[Screenshot grounding data]
[Start of Attachment]
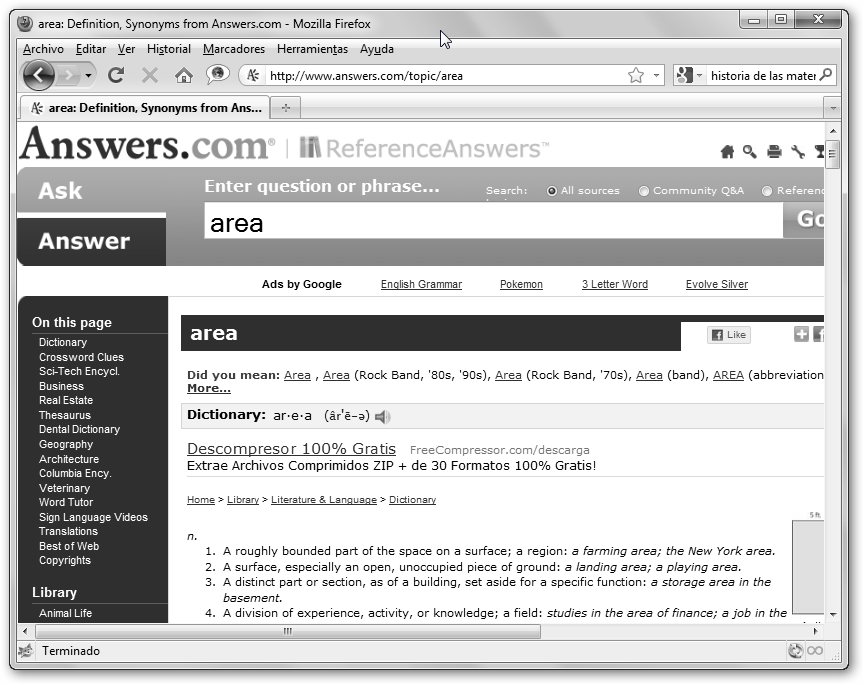The height and width of the screenshot is (684, 863).
Task: Click the question search field containing "area"
Action: pyautogui.click(x=492, y=222)
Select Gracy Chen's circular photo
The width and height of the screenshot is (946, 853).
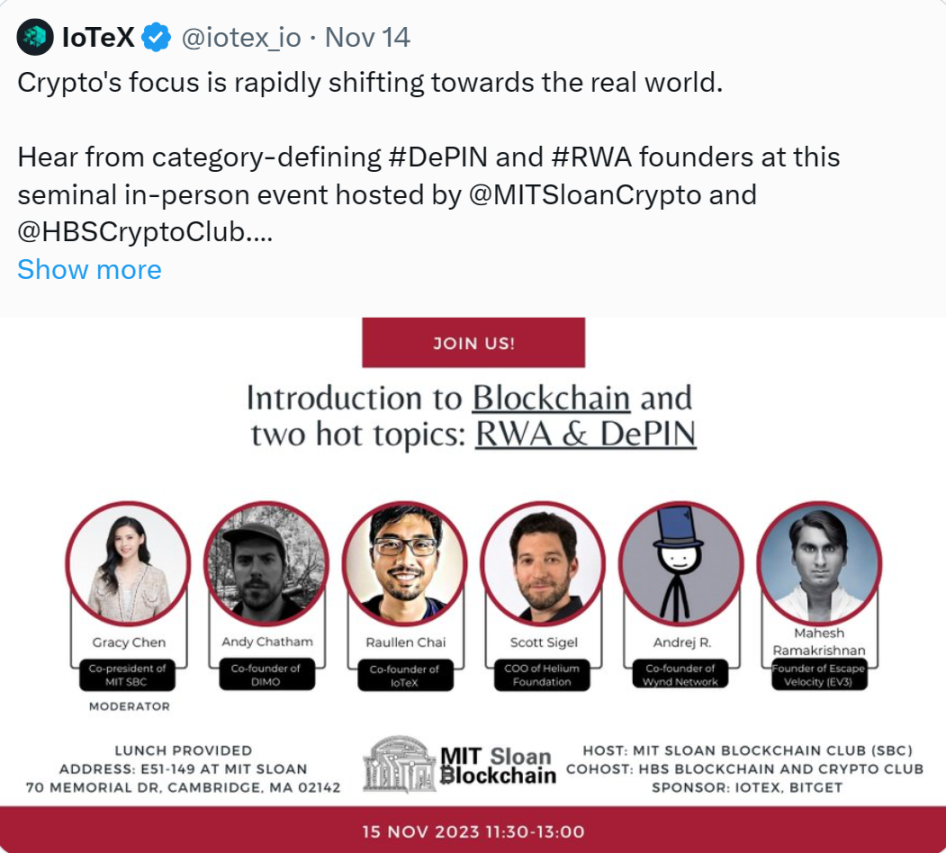(129, 564)
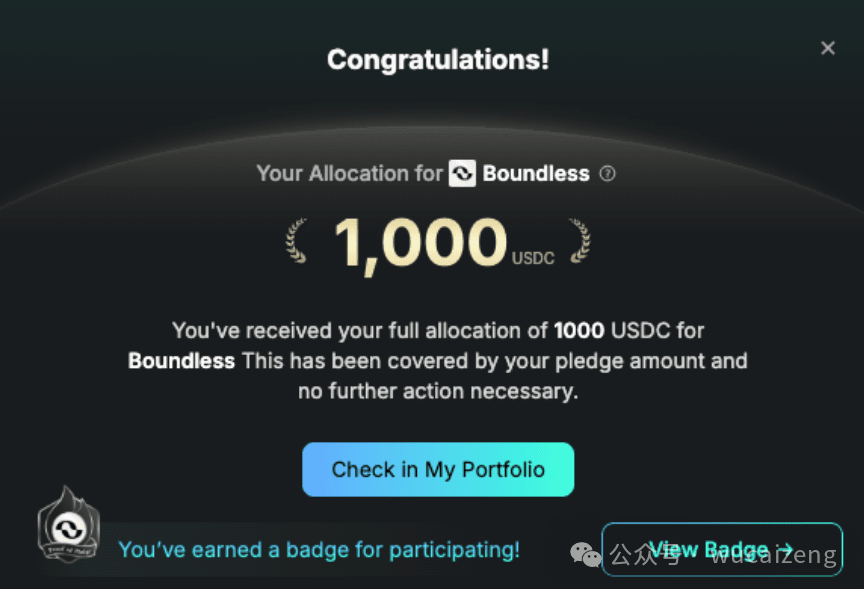Screen dimensions: 864x589
Task: Click bold Boundless in the description paragraph
Action: point(181,361)
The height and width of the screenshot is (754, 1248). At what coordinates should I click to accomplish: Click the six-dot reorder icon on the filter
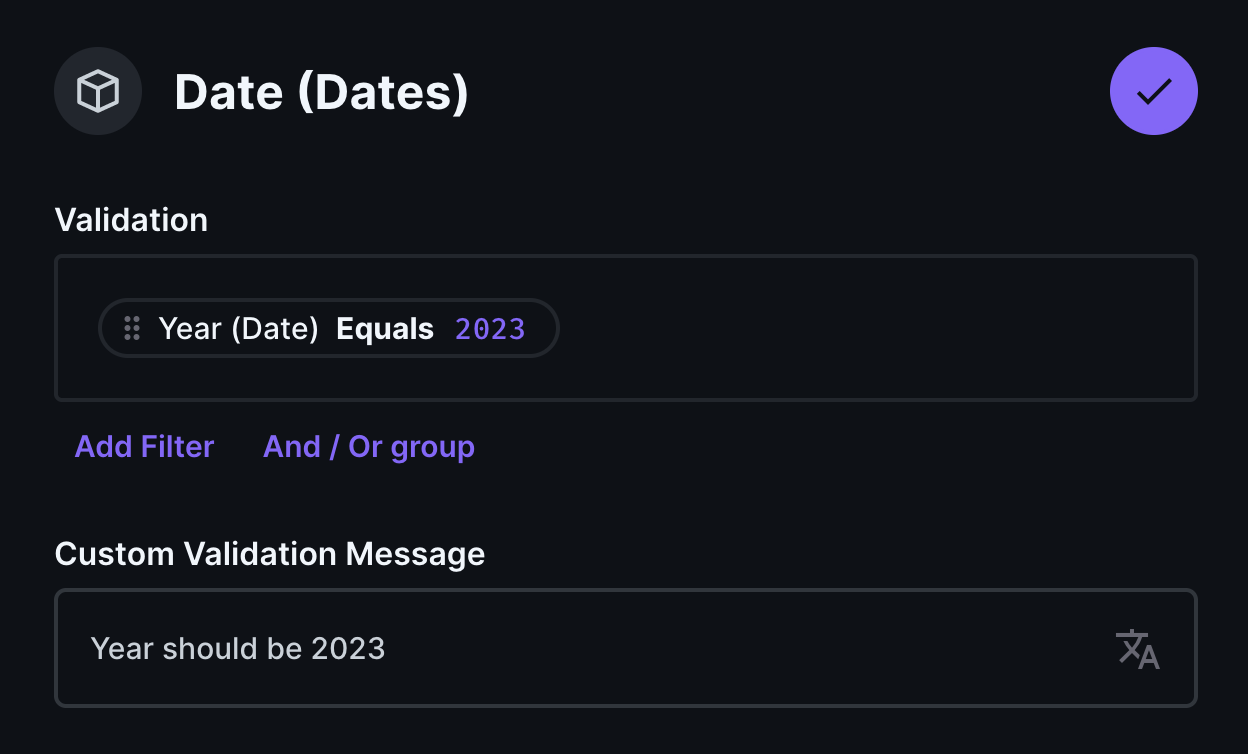click(x=131, y=328)
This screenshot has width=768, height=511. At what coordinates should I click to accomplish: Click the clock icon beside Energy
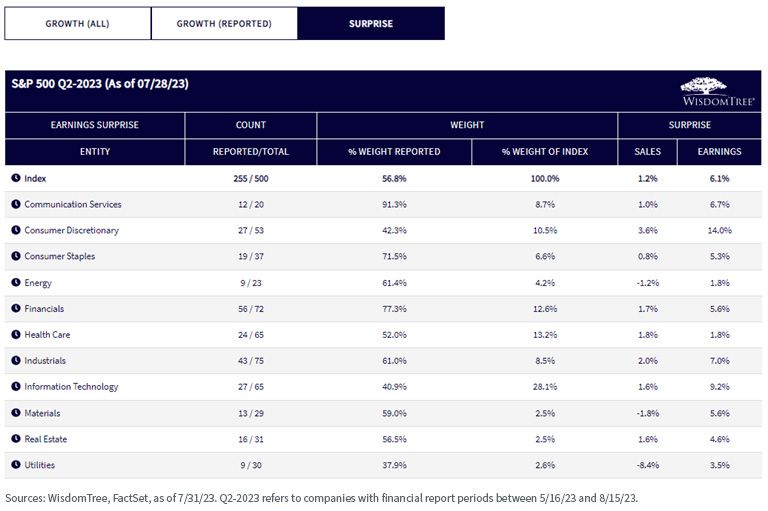pyautogui.click(x=16, y=282)
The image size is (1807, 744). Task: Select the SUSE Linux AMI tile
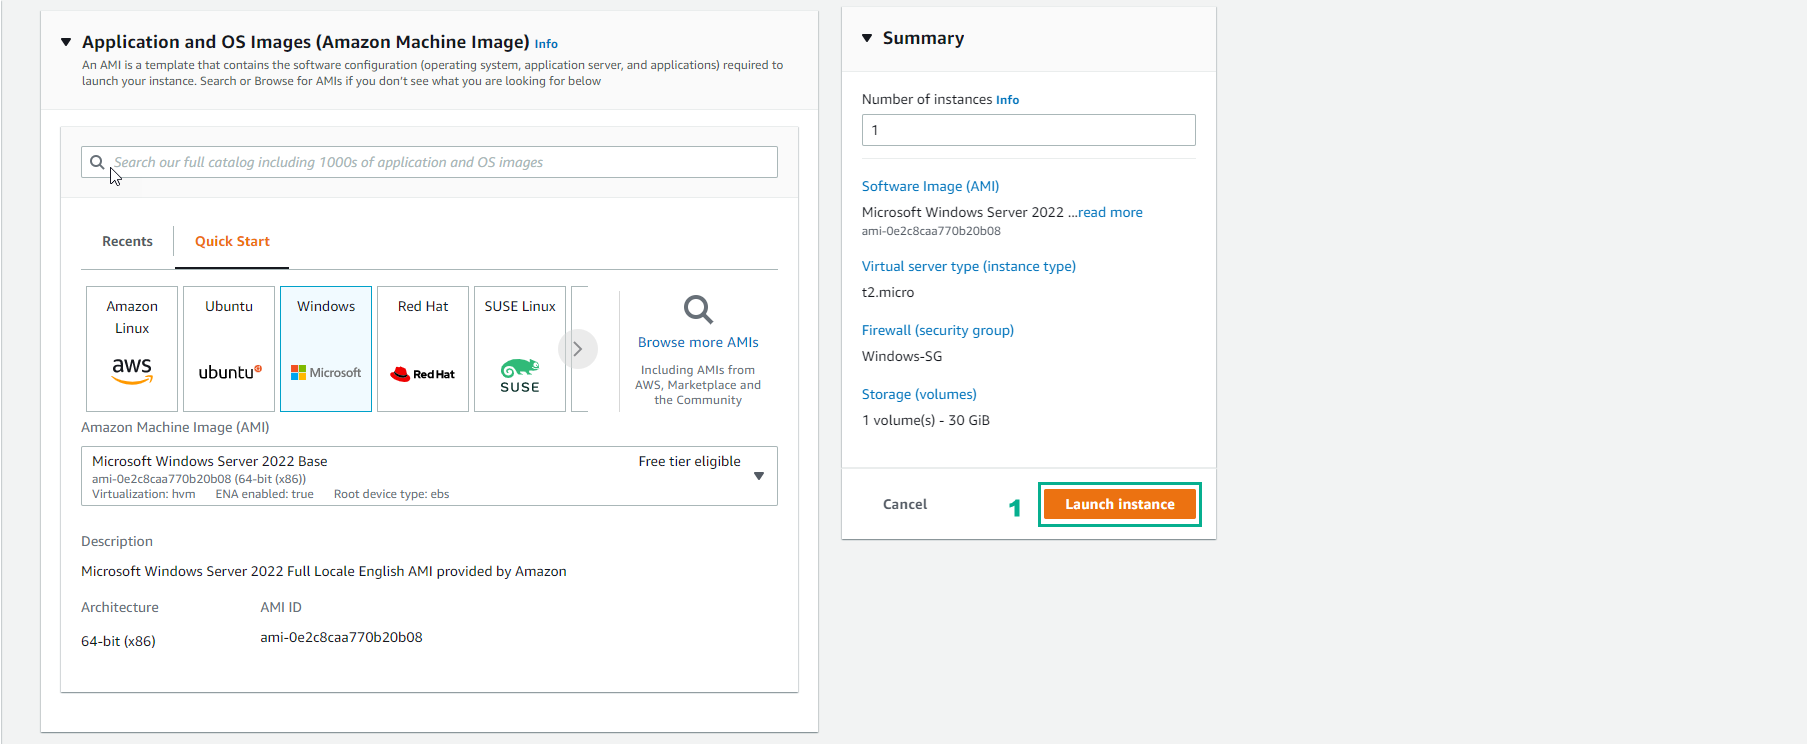[x=519, y=348]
[End of Attachment]
#### Assignment:
The lines to repeat start at the one holding "Select Gracy Chen's circular photo" and run through the last line of the records above; write them out exactly, both ends included, but not the pictures.

#### Answer box:
Select Gracy Chen's circular photo
The width and height of the screenshot is (946, 853).
(129, 564)
Screen dimensions: 864x589
Task: Click bold Boundless in the description paragraph
Action: point(181,361)
The height and width of the screenshot is (754, 1248). At what coordinates should I click to accomplish: Click the six-dot reorder icon on the filter
click(x=131, y=328)
This screenshot has width=768, height=511. At what coordinates should I click to accomplish: Click the clock icon beside Energy
pyautogui.click(x=16, y=282)
The image size is (1807, 744). Task: Select the SUSE Linux AMI tile
[x=519, y=348]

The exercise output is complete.